━━ Data for analysis

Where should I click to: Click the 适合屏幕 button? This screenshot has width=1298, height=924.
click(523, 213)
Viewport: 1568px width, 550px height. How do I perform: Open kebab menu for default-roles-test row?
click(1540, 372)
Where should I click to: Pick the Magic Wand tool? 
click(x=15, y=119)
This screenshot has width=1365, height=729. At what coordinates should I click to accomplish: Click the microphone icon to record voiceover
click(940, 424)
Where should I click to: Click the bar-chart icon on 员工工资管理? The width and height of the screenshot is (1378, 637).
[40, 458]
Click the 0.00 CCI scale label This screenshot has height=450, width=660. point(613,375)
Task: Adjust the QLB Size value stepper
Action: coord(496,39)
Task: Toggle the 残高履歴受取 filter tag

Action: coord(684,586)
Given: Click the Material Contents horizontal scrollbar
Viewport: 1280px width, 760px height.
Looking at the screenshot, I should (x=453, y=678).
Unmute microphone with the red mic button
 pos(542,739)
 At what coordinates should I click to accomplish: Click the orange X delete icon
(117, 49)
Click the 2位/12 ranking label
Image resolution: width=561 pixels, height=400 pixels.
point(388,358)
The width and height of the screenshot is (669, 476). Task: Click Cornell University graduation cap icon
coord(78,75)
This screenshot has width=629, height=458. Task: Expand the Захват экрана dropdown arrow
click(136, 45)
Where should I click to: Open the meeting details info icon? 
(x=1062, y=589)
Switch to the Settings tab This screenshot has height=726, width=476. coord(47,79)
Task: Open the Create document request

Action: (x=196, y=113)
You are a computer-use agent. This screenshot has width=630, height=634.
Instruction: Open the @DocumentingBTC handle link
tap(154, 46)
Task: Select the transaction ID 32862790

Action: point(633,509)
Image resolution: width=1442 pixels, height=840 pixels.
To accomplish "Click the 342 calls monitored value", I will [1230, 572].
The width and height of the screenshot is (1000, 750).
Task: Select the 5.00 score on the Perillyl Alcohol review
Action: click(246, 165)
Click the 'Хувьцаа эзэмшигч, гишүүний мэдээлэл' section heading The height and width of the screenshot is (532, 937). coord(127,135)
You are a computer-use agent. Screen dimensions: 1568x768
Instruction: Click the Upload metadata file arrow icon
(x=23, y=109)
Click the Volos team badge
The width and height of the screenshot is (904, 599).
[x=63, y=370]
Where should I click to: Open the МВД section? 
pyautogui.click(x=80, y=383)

━━━━

The problem:
Look through the records above for the string "computer", then copy every line that has it.

Result for this task:
You are a computer-use agent. This screenshot has width=630, height=634.
You are a computer-use agent. Screen dimensions: 1568x768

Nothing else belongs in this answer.